What does "even number of (4k - 1) prime" mean?

 

[secondprime]

Sir,
only primes of form (4k+1) are possible to express as Gaussian integer, Fermat's thm can be proved using Gaussian integer(i.e as complex number,so those primes are in complex plane) . x^2 +1 can expressed as Gaussian integer too ,so I deduced , it's all prime factors are of the form (4k+1).

7 is the form of (4k-1), 7*7(even number of 7)=49=12*4+1 does not have a prime of the form (4k+1) but itself of the form (4k+1)! ...but if it is confusing please discard what I said about even (4k+1) in previous post.
below links might be helpful-
http://www.had2know.com/academics/gaussian-prime-factorization-calculator.html
http://en.wikipedia.org/wiki/Table_of_Gaussian_integer_factorizations

what I am trying to say that , if a real number can be represented as a complex number product , it can not have a prime of the form (4k-1).

 

[Mark44]

what I am trying to say that , if a real number can be represented as a complex number product , it can not have a prime of the form (4k-1).

I would say it like this: If a real number can be represented as the product of two complex numbers, it can not have a prime factor of the form (4k-1).
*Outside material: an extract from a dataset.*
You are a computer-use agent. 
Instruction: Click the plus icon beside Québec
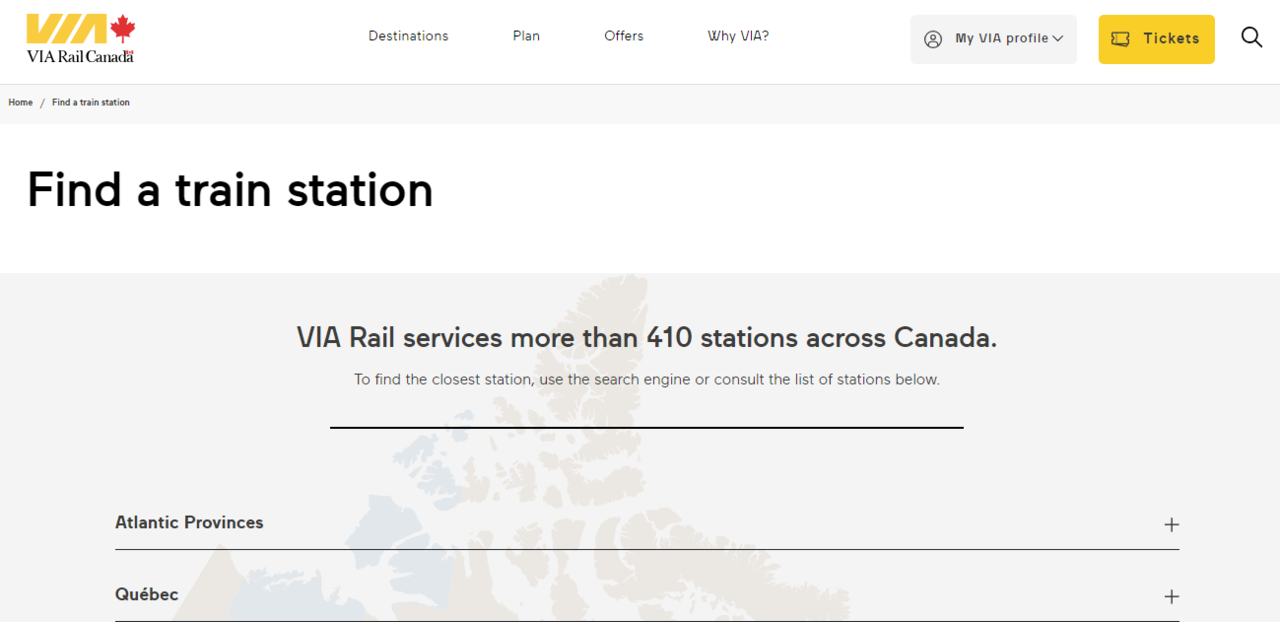coord(1171,597)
I don't know how you would prove that, though.

 

[Svein]

If a real number can be represented as the product of two complex numbers, it can not have a prime factor of the form (4k-1). I don't know how you would prove that, though.
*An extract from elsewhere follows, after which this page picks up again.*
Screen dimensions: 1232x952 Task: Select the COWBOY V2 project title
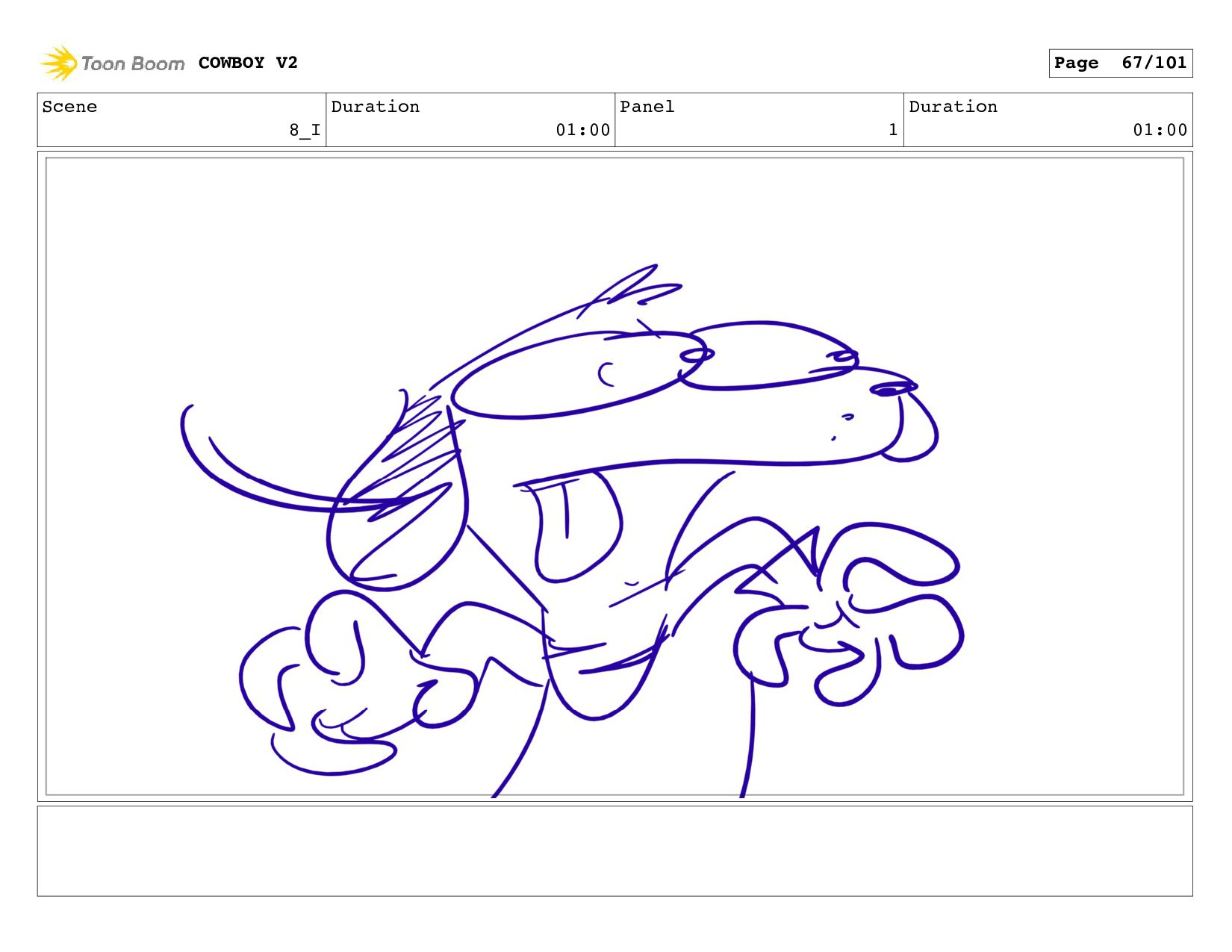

Or more precise: If an integer can be...

 

[Mark44]

Or more precise: If an integer can be...

That's what I had in mind, but didn't state.

 

[Svein]

That's what I had in mind, but didn't state.
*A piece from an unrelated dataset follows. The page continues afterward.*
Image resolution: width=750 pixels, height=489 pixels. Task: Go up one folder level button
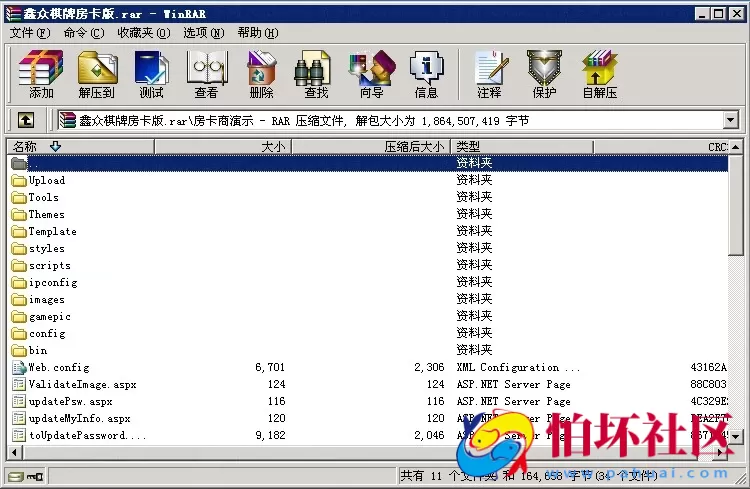(x=26, y=121)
I'm a mathematician - which means I have an advanced degree in nitpicking.

 

[WWGD]

I think this could work too , let n>2.:
For $n \geq 5$, n!-1 ends in 9 (check other cases), so that, if n! were a perfect square, it would have factors of one of the two types:

1)10K+3
2)10K+7

But neither $(10K+3)^2+1$ , nor $(10K+7)^2 +1$ is divisible by 3, so it cannot equal n!:

1')$(10K+3)^2+1 =100K^2+60K+10 ==1+0+K^2== 1+0+0=1 or 1+0+1=2 mod3$

2') $(10K+7)^2+1 =100K^2+140K+50 == 2+2K+K^2 \neq 0 mod3$ , since the sum will always be even.

 

[secondprime]

.. hmm.. read below links...

http://en.wikipedia.org/wiki/Fermat's_theorem_on_sums_of_two_squares

http://en.wikipedia.org/wiki/Brahmagupta–Fibonacci_identity

http://en.wikipedia.org/wiki/Gaussian_integer


@ WWGD , it can be done in many ways, that is not why I posted what I posted, is my way right??, that is my concern, don't waste your time on this kind of mundane, unimportant problem.
I need to know whether I am right or not, I would appreciate if anyone set me right!